[digital literacy, learning and kids]
Youth "can be 'always on,' in constant contact with their friends through private communications like instant messaging or mobile phones, as well as in public ways through social network sites such as MySpace and Facebook.""Kids' Informal Learning with Digital Media: An Ethnographic Investigation of Innovative Knowledge Cultures" is a three-year collaborative project funded by the John D. and Catherine T. MacArthur Foundation. Carried out by researchers at the University of Southern California and University of California, Berkeley, the digital youth project explores how kids use digital media in their everyday lives."
Project Objectives
The first objective is to describe kids as active innovators using digital media rather than as passive consumers of popular culture or academic knowledge. The second objective is to think about the implications of kids' innovative cultures for schools and higher education and to engage in a dialogue with educational planners.

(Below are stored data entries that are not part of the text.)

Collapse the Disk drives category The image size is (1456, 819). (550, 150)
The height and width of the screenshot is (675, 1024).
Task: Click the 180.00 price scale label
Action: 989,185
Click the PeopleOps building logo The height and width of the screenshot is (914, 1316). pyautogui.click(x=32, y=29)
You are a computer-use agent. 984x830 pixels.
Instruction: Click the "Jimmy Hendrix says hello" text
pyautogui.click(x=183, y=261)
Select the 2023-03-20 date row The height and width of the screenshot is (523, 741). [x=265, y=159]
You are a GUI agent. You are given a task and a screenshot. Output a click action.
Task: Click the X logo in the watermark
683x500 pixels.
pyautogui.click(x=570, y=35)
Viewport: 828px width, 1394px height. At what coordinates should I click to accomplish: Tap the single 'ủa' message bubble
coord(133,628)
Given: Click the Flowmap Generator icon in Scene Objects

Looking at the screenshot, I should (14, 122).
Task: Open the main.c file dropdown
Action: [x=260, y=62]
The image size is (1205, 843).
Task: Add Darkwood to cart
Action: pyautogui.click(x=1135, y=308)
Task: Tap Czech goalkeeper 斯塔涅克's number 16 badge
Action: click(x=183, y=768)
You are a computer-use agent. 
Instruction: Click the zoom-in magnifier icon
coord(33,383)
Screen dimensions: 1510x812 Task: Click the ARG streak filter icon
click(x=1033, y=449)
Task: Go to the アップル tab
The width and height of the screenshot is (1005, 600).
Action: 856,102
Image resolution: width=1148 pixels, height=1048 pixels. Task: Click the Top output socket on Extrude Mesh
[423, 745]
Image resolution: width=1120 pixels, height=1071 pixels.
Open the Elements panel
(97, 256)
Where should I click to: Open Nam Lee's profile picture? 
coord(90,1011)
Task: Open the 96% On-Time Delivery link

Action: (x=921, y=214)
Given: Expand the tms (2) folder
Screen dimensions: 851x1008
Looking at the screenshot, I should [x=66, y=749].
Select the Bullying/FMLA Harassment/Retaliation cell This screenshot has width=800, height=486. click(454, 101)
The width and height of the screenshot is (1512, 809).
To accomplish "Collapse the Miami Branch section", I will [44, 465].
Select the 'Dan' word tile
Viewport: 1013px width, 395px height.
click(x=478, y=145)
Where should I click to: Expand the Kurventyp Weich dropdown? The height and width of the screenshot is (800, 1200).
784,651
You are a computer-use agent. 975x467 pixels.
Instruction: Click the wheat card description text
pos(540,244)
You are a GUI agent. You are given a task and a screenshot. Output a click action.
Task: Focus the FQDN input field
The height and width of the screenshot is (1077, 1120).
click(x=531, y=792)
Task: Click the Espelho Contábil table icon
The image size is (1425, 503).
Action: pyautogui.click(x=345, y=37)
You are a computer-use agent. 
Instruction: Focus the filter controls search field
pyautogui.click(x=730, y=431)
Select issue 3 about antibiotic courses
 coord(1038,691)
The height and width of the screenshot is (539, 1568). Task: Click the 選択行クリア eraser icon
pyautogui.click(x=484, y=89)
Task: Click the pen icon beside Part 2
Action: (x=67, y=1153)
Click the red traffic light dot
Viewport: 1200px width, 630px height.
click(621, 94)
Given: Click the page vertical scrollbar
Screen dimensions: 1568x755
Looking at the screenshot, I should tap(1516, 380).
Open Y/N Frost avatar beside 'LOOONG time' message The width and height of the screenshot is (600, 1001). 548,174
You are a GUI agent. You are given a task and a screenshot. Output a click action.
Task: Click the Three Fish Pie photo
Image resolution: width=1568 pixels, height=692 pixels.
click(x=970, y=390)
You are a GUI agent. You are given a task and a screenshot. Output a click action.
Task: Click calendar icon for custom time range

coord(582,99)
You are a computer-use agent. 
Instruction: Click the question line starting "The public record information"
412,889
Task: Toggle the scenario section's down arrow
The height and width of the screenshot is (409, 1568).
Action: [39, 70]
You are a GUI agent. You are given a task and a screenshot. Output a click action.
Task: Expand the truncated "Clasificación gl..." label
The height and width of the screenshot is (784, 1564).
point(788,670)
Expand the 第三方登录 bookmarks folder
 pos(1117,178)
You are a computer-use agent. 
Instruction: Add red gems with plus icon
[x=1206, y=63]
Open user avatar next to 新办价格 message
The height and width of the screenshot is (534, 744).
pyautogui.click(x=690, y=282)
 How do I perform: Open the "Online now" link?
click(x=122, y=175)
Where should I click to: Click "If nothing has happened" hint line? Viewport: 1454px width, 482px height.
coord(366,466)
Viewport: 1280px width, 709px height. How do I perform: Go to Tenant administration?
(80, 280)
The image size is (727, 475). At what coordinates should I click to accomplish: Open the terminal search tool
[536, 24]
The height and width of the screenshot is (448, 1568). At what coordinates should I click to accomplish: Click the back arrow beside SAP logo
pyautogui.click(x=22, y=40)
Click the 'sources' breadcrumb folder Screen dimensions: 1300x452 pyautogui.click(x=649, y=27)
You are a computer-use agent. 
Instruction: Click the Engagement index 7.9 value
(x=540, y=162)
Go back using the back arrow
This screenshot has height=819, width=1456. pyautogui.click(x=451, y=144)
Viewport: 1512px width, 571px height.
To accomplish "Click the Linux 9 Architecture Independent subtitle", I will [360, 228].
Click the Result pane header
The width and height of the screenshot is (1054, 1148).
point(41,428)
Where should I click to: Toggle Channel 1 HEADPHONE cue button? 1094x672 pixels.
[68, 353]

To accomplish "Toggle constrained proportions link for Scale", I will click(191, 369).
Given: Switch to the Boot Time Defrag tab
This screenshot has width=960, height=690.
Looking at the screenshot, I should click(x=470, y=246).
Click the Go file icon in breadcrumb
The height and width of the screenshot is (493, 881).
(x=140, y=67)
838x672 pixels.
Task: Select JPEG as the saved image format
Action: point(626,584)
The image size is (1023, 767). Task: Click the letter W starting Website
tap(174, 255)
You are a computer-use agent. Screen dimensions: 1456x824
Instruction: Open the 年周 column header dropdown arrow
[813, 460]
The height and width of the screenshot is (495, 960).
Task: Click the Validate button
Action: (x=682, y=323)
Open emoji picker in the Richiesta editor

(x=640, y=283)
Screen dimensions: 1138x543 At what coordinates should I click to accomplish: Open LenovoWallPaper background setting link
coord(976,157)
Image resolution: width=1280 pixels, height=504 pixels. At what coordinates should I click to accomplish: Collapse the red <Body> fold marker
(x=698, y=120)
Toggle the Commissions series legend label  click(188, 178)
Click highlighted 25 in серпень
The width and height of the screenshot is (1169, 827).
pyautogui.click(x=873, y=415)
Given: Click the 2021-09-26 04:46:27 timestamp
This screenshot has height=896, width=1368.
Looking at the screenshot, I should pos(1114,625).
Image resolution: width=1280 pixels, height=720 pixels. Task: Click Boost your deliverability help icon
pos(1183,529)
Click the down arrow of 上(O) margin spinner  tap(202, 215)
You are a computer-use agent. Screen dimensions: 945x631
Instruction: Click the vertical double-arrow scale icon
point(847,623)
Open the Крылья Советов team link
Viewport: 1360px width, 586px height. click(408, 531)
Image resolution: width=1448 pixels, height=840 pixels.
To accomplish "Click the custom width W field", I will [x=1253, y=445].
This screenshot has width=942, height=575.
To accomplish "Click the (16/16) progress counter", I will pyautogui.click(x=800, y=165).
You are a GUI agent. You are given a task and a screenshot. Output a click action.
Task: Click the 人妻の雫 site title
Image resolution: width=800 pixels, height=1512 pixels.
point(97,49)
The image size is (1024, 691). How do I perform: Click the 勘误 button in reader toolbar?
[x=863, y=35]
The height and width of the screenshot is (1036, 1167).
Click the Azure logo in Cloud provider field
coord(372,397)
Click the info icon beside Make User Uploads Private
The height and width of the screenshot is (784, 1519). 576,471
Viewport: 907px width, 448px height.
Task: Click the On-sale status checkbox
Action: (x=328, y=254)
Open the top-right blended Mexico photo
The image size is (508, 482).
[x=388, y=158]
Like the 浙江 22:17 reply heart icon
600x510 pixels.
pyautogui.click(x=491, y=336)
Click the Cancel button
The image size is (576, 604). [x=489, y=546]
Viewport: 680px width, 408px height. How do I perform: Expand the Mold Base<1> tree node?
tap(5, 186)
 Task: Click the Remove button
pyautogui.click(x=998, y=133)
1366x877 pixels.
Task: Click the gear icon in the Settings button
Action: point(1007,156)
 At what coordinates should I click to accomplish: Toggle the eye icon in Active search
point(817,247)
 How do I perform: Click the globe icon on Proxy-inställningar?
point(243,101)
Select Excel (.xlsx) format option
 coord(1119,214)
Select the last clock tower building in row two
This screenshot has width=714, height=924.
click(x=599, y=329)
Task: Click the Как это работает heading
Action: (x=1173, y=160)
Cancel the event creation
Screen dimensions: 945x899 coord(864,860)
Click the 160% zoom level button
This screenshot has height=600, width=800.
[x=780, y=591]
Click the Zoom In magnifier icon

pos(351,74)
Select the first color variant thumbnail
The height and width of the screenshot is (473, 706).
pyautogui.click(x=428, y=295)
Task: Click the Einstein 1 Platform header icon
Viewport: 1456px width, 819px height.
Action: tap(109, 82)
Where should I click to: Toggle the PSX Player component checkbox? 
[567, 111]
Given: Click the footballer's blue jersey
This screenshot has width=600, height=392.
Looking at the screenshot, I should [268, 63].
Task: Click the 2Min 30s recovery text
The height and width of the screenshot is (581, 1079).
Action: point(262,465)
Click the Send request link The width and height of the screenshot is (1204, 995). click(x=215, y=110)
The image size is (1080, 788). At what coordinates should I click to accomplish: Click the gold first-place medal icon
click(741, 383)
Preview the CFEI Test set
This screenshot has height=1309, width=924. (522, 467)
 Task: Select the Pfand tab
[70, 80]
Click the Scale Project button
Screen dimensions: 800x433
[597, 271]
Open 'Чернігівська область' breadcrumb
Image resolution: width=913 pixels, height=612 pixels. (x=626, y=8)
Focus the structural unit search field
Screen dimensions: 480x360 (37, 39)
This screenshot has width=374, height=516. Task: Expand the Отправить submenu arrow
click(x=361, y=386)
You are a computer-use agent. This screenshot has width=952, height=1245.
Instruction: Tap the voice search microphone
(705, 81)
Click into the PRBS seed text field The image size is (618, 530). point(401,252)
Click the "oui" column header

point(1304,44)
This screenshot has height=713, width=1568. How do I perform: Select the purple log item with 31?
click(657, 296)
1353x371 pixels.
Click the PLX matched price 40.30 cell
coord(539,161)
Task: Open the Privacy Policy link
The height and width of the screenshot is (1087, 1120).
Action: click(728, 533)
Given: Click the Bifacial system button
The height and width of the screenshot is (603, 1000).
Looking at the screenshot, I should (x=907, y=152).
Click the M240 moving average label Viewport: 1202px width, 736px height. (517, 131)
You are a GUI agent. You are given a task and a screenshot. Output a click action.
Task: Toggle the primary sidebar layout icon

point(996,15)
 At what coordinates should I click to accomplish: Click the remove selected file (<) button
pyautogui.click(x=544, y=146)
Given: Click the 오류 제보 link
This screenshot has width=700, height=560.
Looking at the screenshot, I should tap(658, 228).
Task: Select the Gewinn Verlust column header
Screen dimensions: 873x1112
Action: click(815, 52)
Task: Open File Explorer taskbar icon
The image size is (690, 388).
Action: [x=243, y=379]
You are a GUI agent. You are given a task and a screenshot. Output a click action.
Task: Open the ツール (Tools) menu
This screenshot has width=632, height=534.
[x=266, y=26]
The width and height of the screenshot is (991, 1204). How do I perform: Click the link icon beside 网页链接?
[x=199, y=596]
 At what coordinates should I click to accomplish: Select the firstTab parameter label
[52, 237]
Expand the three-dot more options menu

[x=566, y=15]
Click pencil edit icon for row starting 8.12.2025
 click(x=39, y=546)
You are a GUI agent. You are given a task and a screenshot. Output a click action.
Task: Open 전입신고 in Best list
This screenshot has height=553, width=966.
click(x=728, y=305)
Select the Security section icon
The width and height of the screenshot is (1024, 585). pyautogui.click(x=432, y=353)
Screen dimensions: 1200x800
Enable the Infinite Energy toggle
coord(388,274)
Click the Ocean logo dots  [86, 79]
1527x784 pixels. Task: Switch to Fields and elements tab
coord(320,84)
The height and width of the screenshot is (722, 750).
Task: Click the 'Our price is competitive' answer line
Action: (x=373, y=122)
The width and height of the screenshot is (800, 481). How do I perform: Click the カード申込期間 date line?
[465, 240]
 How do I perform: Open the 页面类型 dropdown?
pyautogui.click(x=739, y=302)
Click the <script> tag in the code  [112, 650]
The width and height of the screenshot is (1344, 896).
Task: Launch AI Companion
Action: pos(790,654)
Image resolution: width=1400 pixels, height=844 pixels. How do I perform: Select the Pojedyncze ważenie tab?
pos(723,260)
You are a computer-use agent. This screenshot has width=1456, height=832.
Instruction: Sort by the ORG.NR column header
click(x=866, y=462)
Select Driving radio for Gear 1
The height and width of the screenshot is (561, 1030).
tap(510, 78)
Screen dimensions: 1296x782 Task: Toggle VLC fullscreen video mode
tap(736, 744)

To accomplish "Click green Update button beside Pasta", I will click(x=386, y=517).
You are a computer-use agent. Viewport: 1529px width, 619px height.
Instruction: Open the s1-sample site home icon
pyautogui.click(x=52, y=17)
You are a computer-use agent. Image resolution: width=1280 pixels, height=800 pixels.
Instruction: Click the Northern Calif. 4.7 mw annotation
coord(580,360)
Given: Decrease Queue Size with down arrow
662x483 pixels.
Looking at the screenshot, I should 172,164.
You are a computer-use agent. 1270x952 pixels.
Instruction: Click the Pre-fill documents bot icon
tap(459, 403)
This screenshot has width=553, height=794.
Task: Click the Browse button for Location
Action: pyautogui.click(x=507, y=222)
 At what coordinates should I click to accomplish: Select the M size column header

The third objective is to advise software designers about how to use kids' innovative approaches to knowledge and learning in building better software.
Research Summary
Over three years, University of California, Irvine researcher Mizuko Ito and her team interviewed over 800 youth and young adults and conducted over 5000 hours of online observations as part of the most extensive U.S. study of youth media use.
They found that social network and video-sharing sites, online games, and gadgets such as iPods and mobile phones are now fixtures of youth culture. The research shows that today’s youth may be coming of age and struggling for autonomy and identity amid new worlds for communication, friendship, play, and self-expression.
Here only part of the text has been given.